Aku dan kawan-kawan tidak beranjak dari barisan melihat orasi-orasi yang disampaikan. Walaupun jujur aku tidak terlalu paham dengan yang disampaikan mengenai reforma agraria dan perampasan tanah. Mengenai politik upah murah pun sama; aku tidak paham sama sekali. Tapi aku kagum dengan cara mereka berorasi. Lebih kagum lagi ketika aku melihat Mbak Yanti orasi. Suaranya begitu lantang meneriakan, “SBY-Budiono! Boneka Amerika!” Bukan aku saja yang melonggo melihat orasi Mbak Yanti. Fikri, Yunda, Eni, Jemirah dll terlihat sama semua. Seperti terbius dengan cara berorasi dari atas mobil komando.

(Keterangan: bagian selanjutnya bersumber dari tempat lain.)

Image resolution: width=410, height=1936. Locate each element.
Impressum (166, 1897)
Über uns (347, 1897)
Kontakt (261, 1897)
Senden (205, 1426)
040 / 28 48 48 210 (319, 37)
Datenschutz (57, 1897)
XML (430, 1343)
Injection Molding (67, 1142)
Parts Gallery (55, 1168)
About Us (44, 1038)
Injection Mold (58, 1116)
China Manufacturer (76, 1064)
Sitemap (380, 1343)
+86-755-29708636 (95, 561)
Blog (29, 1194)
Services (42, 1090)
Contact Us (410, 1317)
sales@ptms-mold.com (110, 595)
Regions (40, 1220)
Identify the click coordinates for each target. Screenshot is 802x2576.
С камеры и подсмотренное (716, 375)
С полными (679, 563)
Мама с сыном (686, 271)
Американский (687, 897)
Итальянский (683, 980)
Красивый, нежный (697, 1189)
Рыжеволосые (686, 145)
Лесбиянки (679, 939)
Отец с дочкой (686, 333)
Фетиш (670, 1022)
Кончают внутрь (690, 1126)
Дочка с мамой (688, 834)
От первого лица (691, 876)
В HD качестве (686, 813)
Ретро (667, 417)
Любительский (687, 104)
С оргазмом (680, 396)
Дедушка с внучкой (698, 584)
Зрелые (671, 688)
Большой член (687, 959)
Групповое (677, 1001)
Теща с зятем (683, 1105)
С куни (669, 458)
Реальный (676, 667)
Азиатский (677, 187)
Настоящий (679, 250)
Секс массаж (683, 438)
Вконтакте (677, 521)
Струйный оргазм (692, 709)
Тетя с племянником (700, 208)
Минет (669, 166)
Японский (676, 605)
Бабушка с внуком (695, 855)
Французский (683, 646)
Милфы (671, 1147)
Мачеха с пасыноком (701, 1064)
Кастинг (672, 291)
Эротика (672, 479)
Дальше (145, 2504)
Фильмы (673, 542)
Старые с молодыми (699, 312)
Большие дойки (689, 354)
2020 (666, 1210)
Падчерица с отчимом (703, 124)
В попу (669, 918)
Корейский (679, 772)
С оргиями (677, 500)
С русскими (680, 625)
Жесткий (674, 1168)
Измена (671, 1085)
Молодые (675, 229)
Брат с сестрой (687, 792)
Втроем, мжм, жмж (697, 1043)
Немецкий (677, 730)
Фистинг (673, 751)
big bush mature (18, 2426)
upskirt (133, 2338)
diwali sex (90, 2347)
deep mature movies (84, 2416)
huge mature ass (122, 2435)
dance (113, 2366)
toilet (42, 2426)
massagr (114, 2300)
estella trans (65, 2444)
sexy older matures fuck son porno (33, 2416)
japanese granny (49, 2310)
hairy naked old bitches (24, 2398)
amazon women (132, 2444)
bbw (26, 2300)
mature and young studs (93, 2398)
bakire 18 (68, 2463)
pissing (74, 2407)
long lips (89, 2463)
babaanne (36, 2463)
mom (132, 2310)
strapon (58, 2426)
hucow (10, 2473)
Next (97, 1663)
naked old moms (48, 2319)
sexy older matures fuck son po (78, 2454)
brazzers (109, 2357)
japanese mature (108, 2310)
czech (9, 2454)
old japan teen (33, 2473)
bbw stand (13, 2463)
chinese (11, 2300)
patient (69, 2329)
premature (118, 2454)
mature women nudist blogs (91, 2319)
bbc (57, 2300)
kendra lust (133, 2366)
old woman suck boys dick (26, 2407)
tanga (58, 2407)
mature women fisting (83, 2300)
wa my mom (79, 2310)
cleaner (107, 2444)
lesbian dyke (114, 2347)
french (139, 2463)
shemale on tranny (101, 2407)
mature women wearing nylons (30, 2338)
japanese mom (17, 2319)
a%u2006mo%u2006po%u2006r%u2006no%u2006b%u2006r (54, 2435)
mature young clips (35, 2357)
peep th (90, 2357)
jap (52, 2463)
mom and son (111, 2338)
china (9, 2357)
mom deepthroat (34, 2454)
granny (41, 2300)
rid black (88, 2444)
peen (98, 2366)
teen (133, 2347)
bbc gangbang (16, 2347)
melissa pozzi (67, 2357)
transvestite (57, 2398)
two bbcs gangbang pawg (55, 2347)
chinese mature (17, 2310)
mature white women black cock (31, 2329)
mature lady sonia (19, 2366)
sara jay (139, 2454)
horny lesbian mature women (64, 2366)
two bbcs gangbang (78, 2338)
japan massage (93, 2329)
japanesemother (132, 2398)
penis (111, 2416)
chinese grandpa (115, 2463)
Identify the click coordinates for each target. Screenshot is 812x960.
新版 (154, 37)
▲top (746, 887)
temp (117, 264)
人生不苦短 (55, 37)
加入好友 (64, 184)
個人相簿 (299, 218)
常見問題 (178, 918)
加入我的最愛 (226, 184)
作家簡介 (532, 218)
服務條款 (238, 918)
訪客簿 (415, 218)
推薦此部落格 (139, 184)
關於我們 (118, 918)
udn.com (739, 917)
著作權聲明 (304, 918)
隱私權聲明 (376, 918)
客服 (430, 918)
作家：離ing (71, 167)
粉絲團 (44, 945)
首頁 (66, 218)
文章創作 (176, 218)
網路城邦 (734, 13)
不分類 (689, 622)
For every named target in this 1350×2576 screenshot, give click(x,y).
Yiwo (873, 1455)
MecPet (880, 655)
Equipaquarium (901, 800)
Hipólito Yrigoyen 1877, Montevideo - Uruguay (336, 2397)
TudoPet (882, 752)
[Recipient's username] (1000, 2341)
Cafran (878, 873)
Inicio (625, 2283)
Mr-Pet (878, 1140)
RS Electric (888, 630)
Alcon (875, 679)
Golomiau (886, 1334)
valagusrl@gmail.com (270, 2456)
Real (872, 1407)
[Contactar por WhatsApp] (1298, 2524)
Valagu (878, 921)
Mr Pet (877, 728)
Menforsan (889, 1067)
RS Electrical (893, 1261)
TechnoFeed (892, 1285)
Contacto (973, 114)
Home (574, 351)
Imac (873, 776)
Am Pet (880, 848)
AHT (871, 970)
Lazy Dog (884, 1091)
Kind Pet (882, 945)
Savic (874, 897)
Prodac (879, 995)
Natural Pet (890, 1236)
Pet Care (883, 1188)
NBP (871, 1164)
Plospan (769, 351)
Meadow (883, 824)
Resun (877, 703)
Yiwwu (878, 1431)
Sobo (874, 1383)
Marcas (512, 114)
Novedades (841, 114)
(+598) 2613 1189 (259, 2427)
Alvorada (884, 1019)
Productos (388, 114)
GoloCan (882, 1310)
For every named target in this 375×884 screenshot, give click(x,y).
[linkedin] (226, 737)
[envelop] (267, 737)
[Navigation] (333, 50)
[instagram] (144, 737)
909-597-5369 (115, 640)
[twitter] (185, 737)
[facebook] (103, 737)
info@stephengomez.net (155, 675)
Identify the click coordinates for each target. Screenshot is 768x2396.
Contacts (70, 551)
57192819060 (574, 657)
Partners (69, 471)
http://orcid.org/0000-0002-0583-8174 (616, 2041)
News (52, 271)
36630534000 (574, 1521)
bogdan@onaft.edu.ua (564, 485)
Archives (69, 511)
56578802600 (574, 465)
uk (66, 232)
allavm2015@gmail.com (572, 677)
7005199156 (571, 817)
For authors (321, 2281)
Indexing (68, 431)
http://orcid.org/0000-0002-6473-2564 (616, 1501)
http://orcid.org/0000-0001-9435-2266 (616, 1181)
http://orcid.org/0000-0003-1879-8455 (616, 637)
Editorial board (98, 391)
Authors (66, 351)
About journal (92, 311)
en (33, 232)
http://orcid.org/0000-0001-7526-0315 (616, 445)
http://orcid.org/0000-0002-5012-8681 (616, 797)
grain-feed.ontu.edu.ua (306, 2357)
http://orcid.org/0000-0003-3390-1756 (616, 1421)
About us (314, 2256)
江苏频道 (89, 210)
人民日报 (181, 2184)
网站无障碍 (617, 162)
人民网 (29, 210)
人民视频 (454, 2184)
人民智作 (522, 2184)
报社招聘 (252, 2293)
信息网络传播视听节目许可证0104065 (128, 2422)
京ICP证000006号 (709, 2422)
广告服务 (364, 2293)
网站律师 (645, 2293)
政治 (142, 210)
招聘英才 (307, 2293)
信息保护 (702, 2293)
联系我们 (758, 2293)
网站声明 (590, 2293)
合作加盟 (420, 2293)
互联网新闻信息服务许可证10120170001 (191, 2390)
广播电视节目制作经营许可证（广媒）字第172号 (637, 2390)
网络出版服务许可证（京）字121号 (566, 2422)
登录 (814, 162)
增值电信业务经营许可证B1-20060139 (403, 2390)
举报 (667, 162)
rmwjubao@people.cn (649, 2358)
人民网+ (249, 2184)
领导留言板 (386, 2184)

Selama hampir 6 tahun aku bergabung di organisasi, ini adalah kali pertama aku melihat orator perempuan yang hebat. Dengan syal yang dipakai penutup rambut panjangnya dan sepatu boots serta suara yang lantang membuatku berpikir, “Besok aku bisa melakukannya.” Hal itu aku sampaikan sama Fikri,

“Lu lihat Fik! Tahun depan gw akan berdiri di mobil komando yang dipenuhi berbagai warna bendera organisasi itu, “ ungkapku sambil terkekeh.

“Gw yakin Lu bisa, Bro!”

Entah jawaban serius atau ledekan. Tapi sejak hari itu aku semakin memahami bahwa kulit yang gosong seperti yang selama ini kutakuti, bukan hal yang menakutkan.

***

Tahun ini adalah tahun keenam aku mengikuti perayaan May Day. Tahun keenam juga buat kasus PHK buruh PDK. Sejak berkasus, setiap May Day kami selalu meneriakan kasus ini. Tetapi pemerintah menutup telinga untuk menyelesaikan kasus ini. Tahun ini kasus PHK buruh PDK masih akan diteriakan di depan Istana Presiden.

Perlu diketahui, di PDK ada dua kasus besar yang tidak ditangani. Yaitu, kasus PHK terhadap 1300 buruh pada Juli 2012. Sampai hari ini kawan-kawan kami masih tetap memperjuangkan hak-haknya dengan menggunakan jalur nonlitigasi. Kasus yang lain adalah PHK terhadap sembilan pimpinan pada Februari 2012. Delapan orang memilih penyelesaian kasus dengan damai dan satu orang mengikuti gugatan pengusaha ke PHI. Agustus 2014 PHI memutuskan perkara dengan memenangkan gugatan pengusaha.

Satu bulan waktu persiapan May Day 2018. Kami berdiskusi, membagikan selebaran dan aksi pra-May Day. Saat ini May Day telah menjadi hari libur nasional. Tentu harus kami lakukan dengan lebih keras mengajak anggota di tengah propaganda pemerintah yang mengajurkan mengisi May Day dengan masak-masak, jalan santai, dangdutan bagi-bagi door prize dari pengusaha, pulang kampung dan berbagai acara lain. Semua itu jauh dari gambaran perjuangan buruh untuk mendapatkan kesejahteraan atas upah, jam kerja dan jaminan kesehatan di tahun 1886 lalu.